We connect the driver-boards to the power-supply. Now we measure a THD of 0,025% and a S/N Ratio of 87dB which is a lot better yet. A listening test gives the rich and transparent sound we are used to with Quad amplifiers.

Finally we take a look at the input-board that also contains the switch-on delay and the symmetric -> asymmetric conversion for the Quadlink.

The asymmetric signal from the RCA-inputs also passes through the output-stages of the preamplifier and again we find some low-cost capacitors on board. At a low input voltage the THD of the board is 0,003% but increasing the input-voltage increases the THD of the board. Around 10V we have 0,4% THD.

As the customer won't use the Quadlink we decide to remove the board from the signal-line and to connect the RCA-inputs directly to the amplifier-boards like in the 606.

The conclusion is that every detail has it's importance for the final sound-quality, specially the quality of the components and that it is best to avoid the Quadlink if you don't need it.


Practical: Component list

The 909 PCB is a thhrough-metalised PCB. You should use a good desoldering-pump or a desoldering-station to remove the old components.

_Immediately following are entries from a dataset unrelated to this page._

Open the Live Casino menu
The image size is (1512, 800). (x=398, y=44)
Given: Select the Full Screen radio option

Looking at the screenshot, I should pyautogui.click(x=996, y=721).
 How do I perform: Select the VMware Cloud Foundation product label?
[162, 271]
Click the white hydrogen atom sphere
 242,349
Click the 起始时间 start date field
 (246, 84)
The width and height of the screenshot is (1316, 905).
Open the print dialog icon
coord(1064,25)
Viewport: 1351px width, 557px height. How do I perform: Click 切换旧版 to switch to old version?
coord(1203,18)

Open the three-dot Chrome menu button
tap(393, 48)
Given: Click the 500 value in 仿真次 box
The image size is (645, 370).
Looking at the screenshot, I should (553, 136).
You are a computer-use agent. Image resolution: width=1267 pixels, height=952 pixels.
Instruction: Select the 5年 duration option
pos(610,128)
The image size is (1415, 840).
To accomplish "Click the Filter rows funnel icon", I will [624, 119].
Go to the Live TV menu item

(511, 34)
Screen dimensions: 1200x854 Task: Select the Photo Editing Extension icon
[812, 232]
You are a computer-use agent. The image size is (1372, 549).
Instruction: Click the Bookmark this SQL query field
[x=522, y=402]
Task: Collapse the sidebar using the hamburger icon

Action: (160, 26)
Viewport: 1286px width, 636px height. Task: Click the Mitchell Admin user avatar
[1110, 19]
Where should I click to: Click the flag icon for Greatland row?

For soldering on the PCB's only use lead-free solder. Tin/lead solder won't mix with the solder on the board.

You can click on the components below to go directly to the Webshop for ordering or for seeing more technical information or price and availability.

This way we have replaced all electrolyte capacitors with the best quality and we have adapted the bridge to the optimum value.

The specifications of the 909 transformer are: 2x 80,5 Volt 500VA

Measurement of a 606 MKII (my own) as a reference:

Vout is 32.2 V, no load, left and right channel:

THD 0.0009 and 0.0010

IM Din 0.0045 and 0.0041

Vout is 32.2 V, load is 8 Ohm:

THD 0.0129 and 0.0059

IM Din 0.0342 and 0.04

So the left channel is out of spec, THD should be lower than 0.01 some work ahead!